L’équipe nationale mise en place par le Ministre de la Culture le 1er février 2016 au Grand Théâtre de Dakar, a présenté publiquement le rapport du Sénégal. Celui-ci analyse les politiques et mesures de soutien à la création, la production, la diffusion et la consommation d’activités, biens et services culturels et la diversité des expressions culturelles. Le rapport, soumis le 30 juin 2016 à l’UNESCO, a été élaboré grâce au soutien de la Suède, dans le cadre du projet « Renforcer les libertés fondamentales à travers la promotion de la diversité des expressions culturelles ».

Une diversité d’acteurs issus de la société civile et du secteur privé ainsi que de nombreux acteurs institutionnels dont le Ministère de la culture et de la communication, de l’Economie et des finances, du Commerce et des Affaires étrangères, et les Directeurs de Centres culturels régionaux, ont pris une part active à l’élaboration du rapport. Comme rappelait le Professeur Ibrahima Wane de l’UCAD, ce processus de rédaction participatif ne consistait « pas seulement en un travail mécanique d’inventaire ou en une archéologie des politiques culturelles du Sénégal », mais en un vrai travail de réflexion et d’analyse.

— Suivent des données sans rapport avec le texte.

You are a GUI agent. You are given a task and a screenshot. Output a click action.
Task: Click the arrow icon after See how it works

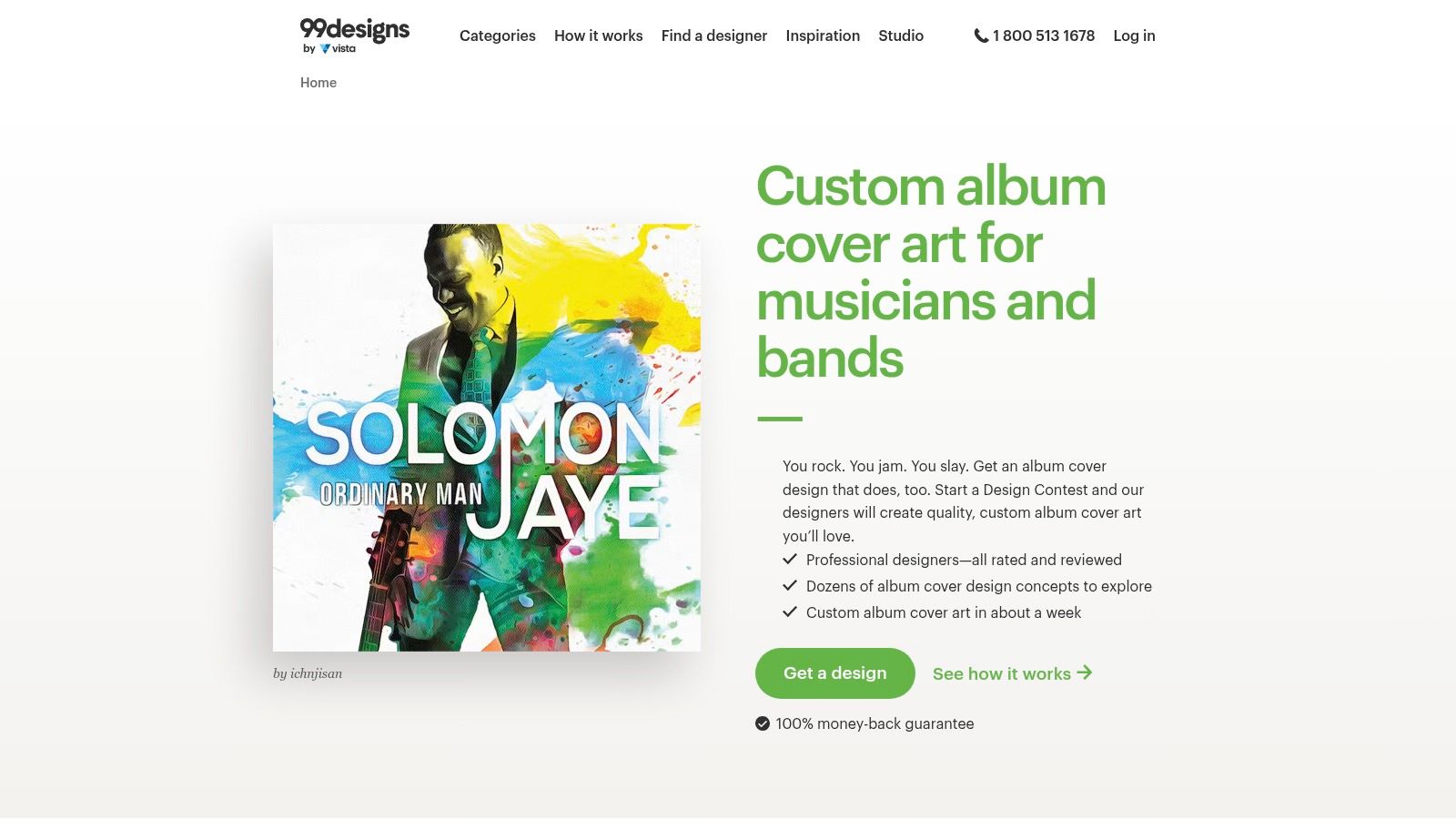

Cette restitution publique marque la dernière étape du processus lancé en février 2016. D’autres actions doivent toutefois être menées pour une mise en œuvre effective de la Convention de 2005, notamment en la faisant mieux connaître auprès des acteurs de la culture. En ce sens, plusieurs membres de l’équipe nationale ont formulé des recommandations évoquant, entre autres, l’importance d’effectuer un suivi régulier de sa mise en œuvre, par exemple par la création d’un comité permanent ou par l’organisation de rencontres annuelles tripartites associant le Ministère de la culture et de la communication, les partenaires financiers et techniques et la société civile. « Nous conjuguons toujours au futur mais jamais à l’imparfait », rappelait M. Babacar Diouf, Président de la Mutuelle nationale de santé des acteurs culturels du Sénégal (MNSAC), qui a appelé à évaluer régulièrement l’impact des mesures et politiques incluses dans le premier Rapport périodique du Sénégal.